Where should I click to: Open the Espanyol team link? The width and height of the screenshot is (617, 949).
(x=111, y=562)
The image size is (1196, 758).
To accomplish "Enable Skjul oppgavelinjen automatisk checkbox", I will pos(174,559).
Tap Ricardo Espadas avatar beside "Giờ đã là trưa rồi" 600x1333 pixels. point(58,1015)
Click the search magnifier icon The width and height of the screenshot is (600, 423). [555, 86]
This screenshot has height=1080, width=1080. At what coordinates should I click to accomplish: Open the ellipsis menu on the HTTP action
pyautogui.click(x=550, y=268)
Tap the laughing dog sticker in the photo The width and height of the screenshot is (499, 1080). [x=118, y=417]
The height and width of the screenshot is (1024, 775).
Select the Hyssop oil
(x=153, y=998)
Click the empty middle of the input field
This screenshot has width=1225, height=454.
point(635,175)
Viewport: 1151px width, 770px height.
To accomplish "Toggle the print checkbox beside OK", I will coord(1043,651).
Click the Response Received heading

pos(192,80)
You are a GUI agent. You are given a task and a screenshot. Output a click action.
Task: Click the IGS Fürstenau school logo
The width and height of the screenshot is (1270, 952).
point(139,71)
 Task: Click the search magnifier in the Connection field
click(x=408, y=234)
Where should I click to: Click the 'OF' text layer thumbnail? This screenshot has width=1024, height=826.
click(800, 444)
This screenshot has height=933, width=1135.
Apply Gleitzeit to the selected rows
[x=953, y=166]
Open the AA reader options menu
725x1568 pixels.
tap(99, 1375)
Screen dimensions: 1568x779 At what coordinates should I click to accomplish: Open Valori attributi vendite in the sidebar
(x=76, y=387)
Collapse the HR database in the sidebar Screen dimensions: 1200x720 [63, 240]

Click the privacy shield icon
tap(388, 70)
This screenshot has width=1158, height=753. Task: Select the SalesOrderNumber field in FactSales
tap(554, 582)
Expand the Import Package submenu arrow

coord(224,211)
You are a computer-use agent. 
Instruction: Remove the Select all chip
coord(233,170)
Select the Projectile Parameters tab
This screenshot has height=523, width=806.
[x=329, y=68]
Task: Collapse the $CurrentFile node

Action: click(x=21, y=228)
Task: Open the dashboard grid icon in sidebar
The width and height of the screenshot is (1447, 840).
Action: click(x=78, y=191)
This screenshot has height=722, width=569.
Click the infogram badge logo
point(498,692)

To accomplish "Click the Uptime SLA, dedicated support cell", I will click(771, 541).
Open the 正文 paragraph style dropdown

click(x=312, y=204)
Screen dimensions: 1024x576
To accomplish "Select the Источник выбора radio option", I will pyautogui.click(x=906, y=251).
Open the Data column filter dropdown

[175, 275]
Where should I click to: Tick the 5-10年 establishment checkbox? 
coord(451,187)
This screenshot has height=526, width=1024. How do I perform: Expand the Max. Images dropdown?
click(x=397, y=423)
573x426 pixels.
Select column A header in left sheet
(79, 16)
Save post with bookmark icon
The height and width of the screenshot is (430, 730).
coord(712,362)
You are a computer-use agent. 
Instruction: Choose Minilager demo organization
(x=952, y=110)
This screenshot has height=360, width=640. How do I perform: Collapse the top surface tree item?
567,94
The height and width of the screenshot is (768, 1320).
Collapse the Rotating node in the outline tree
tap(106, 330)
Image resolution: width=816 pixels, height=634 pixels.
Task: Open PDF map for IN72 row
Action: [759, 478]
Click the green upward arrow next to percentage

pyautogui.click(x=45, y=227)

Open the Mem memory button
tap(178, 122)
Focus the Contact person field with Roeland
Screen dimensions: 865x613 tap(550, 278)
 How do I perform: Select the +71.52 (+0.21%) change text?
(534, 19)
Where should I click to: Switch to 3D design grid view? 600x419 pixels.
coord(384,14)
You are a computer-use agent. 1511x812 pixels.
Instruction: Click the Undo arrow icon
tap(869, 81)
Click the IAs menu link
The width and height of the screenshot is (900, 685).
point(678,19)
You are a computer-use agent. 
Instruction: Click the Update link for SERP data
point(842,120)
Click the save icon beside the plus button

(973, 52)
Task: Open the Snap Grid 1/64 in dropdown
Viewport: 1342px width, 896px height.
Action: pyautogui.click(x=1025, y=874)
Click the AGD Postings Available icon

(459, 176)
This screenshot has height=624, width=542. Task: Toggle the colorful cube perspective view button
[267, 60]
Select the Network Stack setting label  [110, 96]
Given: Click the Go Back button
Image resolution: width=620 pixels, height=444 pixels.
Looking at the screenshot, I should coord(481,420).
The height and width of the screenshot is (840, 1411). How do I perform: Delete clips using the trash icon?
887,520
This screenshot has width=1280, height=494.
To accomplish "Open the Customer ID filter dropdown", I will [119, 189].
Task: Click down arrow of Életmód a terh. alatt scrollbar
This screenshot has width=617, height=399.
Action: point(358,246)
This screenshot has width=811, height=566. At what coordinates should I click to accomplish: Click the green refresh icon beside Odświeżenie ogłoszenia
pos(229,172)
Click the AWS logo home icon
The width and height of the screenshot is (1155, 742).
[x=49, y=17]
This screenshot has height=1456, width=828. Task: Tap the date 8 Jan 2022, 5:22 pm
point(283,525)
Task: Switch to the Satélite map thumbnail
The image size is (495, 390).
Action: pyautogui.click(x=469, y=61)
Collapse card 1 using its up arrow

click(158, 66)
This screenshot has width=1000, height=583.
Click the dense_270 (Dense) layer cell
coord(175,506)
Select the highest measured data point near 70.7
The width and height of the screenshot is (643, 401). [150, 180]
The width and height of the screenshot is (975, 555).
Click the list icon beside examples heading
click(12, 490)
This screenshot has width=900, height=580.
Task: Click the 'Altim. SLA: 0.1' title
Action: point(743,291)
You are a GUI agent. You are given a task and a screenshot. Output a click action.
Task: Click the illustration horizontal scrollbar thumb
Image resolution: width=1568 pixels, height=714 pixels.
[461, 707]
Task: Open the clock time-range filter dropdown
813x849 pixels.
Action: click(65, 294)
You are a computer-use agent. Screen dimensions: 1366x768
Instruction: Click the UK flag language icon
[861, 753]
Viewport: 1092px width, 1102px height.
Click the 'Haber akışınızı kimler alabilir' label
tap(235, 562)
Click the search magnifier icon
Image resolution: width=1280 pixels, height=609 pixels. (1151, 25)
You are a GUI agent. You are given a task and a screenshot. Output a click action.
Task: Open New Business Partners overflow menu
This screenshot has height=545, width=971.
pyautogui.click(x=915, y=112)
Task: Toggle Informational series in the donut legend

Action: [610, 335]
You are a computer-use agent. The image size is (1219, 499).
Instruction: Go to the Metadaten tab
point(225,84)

* _TASK ITEM_: Each line must be given again exactly as written above.

* _OUTPUT OF THE TASK_:
Where should I click to: Open the Espanyol team link? The width and height of the screenshot is (617, 949).
(x=111, y=562)
The image size is (1196, 758).
To accomplish "Enable Skjul oppgavelinjen automatisk checkbox", I will pos(174,559).
Tap Ricardo Espadas avatar beside "Giờ đã là trưa rồi" 600x1333 pixels. point(58,1015)
Click the search magnifier icon The width and height of the screenshot is (600, 423). [555, 86]
This screenshot has height=1080, width=1080. At what coordinates should I click to accomplish: Open the ellipsis menu on the HTTP action
pyautogui.click(x=550, y=268)
Tap the laughing dog sticker in the photo The width and height of the screenshot is (499, 1080). [x=118, y=417]
The height and width of the screenshot is (1024, 775).
Select the Hyssop oil
(x=153, y=998)
Click the empty middle of the input field
This screenshot has width=1225, height=454.
point(635,175)
Viewport: 1151px width, 770px height.
To accomplish "Toggle the print checkbox beside OK", I will coord(1043,651).
Click the Response Received heading

pos(192,80)
You are a GUI agent. You are given a task and a screenshot. Output a click action.
Task: Click the IGS Fürstenau school logo
The width and height of the screenshot is (1270, 952).
point(139,71)
 Task: Click the search magnifier in the Connection field
click(x=408, y=234)
Where should I click to: Click the 'OF' text layer thumbnail? This screenshot has width=1024, height=826.
click(800, 444)
This screenshot has height=933, width=1135.
Apply Gleitzeit to the selected rows
[x=953, y=166]
Open the AA reader options menu
725x1568 pixels.
tap(99, 1375)
Screen dimensions: 1568x779 At what coordinates should I click to accomplish: Open Valori attributi vendite in the sidebar
(x=76, y=387)
Collapse the HR database in the sidebar Screen dimensions: 1200x720 [63, 240]

Click the privacy shield icon
tap(388, 70)
This screenshot has width=1158, height=753. Task: Select the SalesOrderNumber field in FactSales
tap(554, 582)
Expand the Import Package submenu arrow

coord(224,211)
You are a computer-use agent. 
Instruction: Remove the Select all chip
coord(233,170)
Select the Projectile Parameters tab
This screenshot has height=523, width=806.
[x=329, y=68]
Task: Collapse the $CurrentFile node

Action: click(x=21, y=228)
Task: Open the dashboard grid icon in sidebar
The width and height of the screenshot is (1447, 840).
Action: click(x=78, y=191)
This screenshot has height=722, width=569.
Click the infogram badge logo
point(498,692)

To accomplish "Click the Uptime SLA, dedicated support cell", I will click(771, 541).
Open the 正文 paragraph style dropdown

click(x=312, y=204)
Screen dimensions: 1024x576
To accomplish "Select the Источник выбора radio option", I will pyautogui.click(x=906, y=251).
Open the Data column filter dropdown

[175, 275]
Where should I click to: Tick the 5-10年 establishment checkbox? 
coord(451,187)
This screenshot has height=526, width=1024. How do I perform: Expand the Max. Images dropdown?
click(x=397, y=423)
573x426 pixels.
Select column A header in left sheet
(79, 16)
Save post with bookmark icon
The height and width of the screenshot is (430, 730).
coord(712,362)
You are a computer-use agent. 
Instruction: Choose Minilager demo organization
(x=952, y=110)
This screenshot has height=360, width=640. How do I perform: Collapse the top surface tree item?
567,94
The height and width of the screenshot is (768, 1320).
Collapse the Rotating node in the outline tree
tap(106, 330)
Image resolution: width=816 pixels, height=634 pixels.
Task: Open PDF map for IN72 row
Action: [759, 478]
Click the green upward arrow next to percentage

pyautogui.click(x=45, y=227)

Open the Mem memory button
tap(178, 122)
Focus the Contact person field with Roeland
Screen dimensions: 865x613 tap(550, 278)
 How do I perform: Select the +71.52 (+0.21%) change text?
(534, 19)
Where should I click to: Switch to 3D design grid view? 600x419 pixels.
coord(384,14)
You are a computer-use agent. 1511x812 pixels.
Instruction: Click the Undo arrow icon
tap(869, 81)
Click the IAs menu link
The width and height of the screenshot is (900, 685).
point(678,19)
You are a computer-use agent. 
Instruction: Click the Update link for SERP data
point(842,120)
Click the save icon beside the plus button

(973, 52)
Task: Open the Snap Grid 1/64 in dropdown
Viewport: 1342px width, 896px height.
Action: pyautogui.click(x=1025, y=874)
Click the AGD Postings Available icon

(459, 176)
This screenshot has height=624, width=542. Task: Toggle the colorful cube perspective view button
[267, 60]
Select the Network Stack setting label  [110, 96]
Given: Click the Go Back button
Image resolution: width=620 pixels, height=444 pixels.
Looking at the screenshot, I should coord(481,420).
The height and width of the screenshot is (840, 1411). How do I perform: Delete clips using the trash icon?
887,520
This screenshot has width=1280, height=494.
To accomplish "Open the Customer ID filter dropdown", I will [119, 189].
Task: Click down arrow of Életmód a terh. alatt scrollbar
This screenshot has width=617, height=399.
Action: point(358,246)
This screenshot has width=811, height=566. At what coordinates should I click to accomplish: Click the green refresh icon beside Odświeżenie ogłoszenia
pos(229,172)
Click the AWS logo home icon
The width and height of the screenshot is (1155, 742).
[x=49, y=17]
This screenshot has height=1456, width=828. Task: Tap the date 8 Jan 2022, 5:22 pm
point(283,525)
Task: Switch to the Satélite map thumbnail
The image size is (495, 390).
Action: pyautogui.click(x=469, y=61)
Collapse card 1 using its up arrow

click(158, 66)
This screenshot has width=1000, height=583.
Click the dense_270 (Dense) layer cell
coord(175,506)
Select the highest measured data point near 70.7
The width and height of the screenshot is (643, 401). [150, 180]
The width and height of the screenshot is (975, 555).
Click the list icon beside examples heading
click(12, 490)
This screenshot has width=900, height=580.
Task: Click the 'Altim. SLA: 0.1' title
Action: point(743,291)
You are a GUI agent. You are given a task and a screenshot. Output a click action.
Task: Click the illustration horizontal scrollbar thumb
Image resolution: width=1568 pixels, height=714 pixels.
[461, 707]
Task: Open the clock time-range filter dropdown
813x849 pixels.
Action: click(65, 294)
You are a computer-use agent. Screen dimensions: 1366x768
Instruction: Click the UK flag language icon
[861, 753]
Viewport: 1092px width, 1102px height.
Click the 'Haber akışınızı kimler alabilir' label
tap(235, 562)
Click the search magnifier icon
Image resolution: width=1280 pixels, height=609 pixels. (1151, 25)
You are a GUI agent. You are given a task and a screenshot. Output a click action.
Task: Open New Business Partners overflow menu
This screenshot has height=545, width=971.
pyautogui.click(x=915, y=112)
Task: Toggle Informational series in the donut legend

Action: [610, 335]
You are a computer-use agent. The image size is (1219, 499).
Instruction: Go to the Metadaten tab
point(225,84)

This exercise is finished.